Working dogs in Australia
Working dogs are known as an Australian icon. They are prevalent in Australia due to the large agricultural industry. Working dogs can be seen herding cattle or sheep and are also used to guard poultry from foxes and cats. A report in 2019 stated that there were over 270,000 stock herding dogs in Australia. Some popular breeds for farm work include Border Collies, Kelpies, Maremmas and Australian Cattle Dogs.

Events to showcase the skills of working dogs are held through Australia alongside key local festivals and events. Trials and performances include high jumps, sheepdog speed trials and sled or weighted pulls.

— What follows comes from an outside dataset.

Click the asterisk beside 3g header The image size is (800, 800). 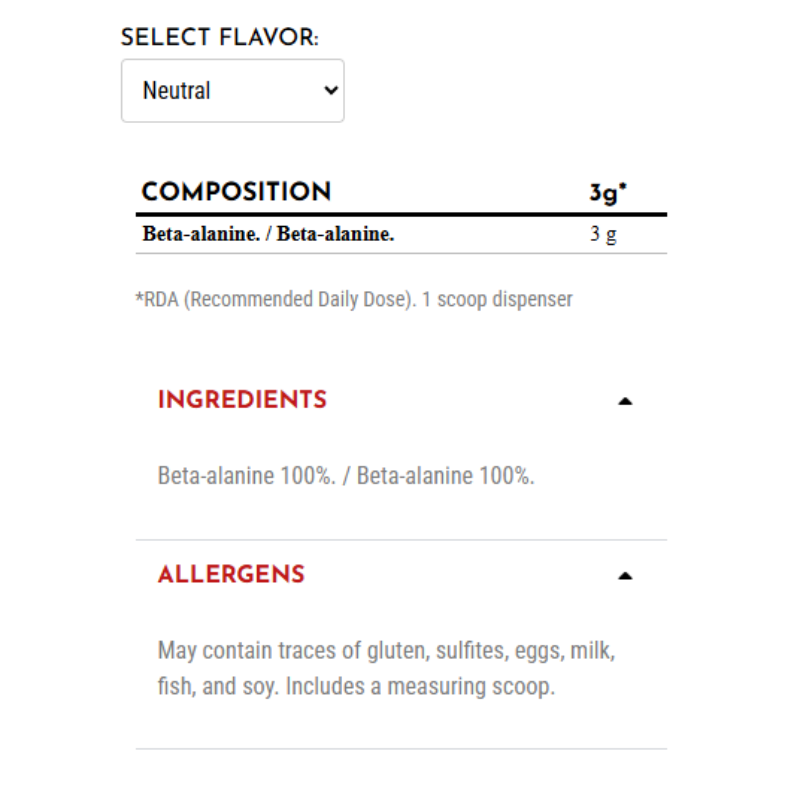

Kennel club classification
When competing in conformation shows, a number of kennel clubs classify various pedigree dog breeds into a "working group" or "working dogs group", although it varies between kennel club what breeds are so classified. The Kennel Club classifies mastiff, pinscher, sled dog, select livestock guardian dog and some other breeds in their working group. The American Kennel Club's working group and the Canadian Kennel Club's working dogs group are very similar to The Kennel Club's except they include all livestock guardian dog breeds and all full sized spitz breeds (not just sled dogs) recognised by the clubs. Both the Australian National Kennel Council's and New Zealand Kennel Club's working dogs groups comprise herding dog breeds and select livestock guardian dog breeds recognised by those clubs. The Fédération cynologique internationale has no working group.